YOUR INSTRUCTIONS: Could you arrange the lines below, from the very first one through the line containing "Years (55, 239)", as a JSON list of strings with one string per line? Include both of those lines and leave out any blank lines.

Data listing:
• • • • • • •

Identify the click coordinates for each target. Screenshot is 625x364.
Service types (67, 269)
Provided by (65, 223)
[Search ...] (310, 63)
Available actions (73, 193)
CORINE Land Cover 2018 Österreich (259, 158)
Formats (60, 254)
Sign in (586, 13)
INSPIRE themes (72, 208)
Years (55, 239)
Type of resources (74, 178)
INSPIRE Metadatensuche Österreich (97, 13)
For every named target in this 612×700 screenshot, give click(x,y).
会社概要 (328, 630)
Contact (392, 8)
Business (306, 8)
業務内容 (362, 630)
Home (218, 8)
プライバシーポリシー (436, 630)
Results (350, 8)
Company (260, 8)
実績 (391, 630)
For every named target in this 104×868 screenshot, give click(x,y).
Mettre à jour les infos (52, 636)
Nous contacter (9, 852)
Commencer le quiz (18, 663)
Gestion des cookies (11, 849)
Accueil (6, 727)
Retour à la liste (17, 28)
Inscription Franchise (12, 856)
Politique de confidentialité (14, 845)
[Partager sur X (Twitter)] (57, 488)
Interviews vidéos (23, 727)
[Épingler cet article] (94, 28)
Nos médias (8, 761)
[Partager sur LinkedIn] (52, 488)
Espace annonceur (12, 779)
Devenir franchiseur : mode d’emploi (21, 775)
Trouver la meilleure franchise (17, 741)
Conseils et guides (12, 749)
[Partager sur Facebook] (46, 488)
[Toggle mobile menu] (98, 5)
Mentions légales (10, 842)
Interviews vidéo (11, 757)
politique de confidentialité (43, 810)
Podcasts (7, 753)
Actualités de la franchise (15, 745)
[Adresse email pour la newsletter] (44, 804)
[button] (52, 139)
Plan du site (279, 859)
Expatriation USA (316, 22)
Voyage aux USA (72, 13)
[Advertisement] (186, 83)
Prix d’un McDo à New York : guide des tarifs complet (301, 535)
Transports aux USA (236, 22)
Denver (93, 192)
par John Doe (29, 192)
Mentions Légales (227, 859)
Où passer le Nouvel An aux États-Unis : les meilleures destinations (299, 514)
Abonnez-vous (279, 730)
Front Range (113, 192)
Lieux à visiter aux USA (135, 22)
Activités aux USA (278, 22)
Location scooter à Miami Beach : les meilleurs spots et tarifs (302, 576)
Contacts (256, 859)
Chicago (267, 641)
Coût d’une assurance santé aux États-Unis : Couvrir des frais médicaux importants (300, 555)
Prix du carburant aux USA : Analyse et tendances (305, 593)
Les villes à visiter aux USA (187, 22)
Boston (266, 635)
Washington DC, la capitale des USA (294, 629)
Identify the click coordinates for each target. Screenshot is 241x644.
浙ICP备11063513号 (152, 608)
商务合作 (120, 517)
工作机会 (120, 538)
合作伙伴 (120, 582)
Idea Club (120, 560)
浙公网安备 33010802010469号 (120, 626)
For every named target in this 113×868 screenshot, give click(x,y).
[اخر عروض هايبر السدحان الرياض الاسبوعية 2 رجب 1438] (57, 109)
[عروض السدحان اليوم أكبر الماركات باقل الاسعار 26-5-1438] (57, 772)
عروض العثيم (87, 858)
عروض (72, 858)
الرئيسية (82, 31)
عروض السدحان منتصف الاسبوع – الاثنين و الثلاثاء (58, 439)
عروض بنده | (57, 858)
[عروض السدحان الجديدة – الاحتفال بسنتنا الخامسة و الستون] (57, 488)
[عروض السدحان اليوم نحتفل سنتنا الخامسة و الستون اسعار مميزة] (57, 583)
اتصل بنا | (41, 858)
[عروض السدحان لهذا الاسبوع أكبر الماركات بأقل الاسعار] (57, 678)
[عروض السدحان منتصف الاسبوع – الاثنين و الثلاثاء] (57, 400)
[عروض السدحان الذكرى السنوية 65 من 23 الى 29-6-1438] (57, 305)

• • • • • • •

RESPONSE TO THE EXERCISE:
[
  "Identify the click coordinates for each target. Screenshot is 625x364.",
  "Service types (67, 269)",
  "Provided by (65, 223)",
  "[Search ...] (310, 63)",
  "Available actions (73, 193)",
  "CORINE Land Cover 2018 Österreich (259, 158)",
  "Formats (60, 254)",
  "Sign in (586, 13)",
  "INSPIRE themes (72, 208)",
  "Years (55, 239)"
]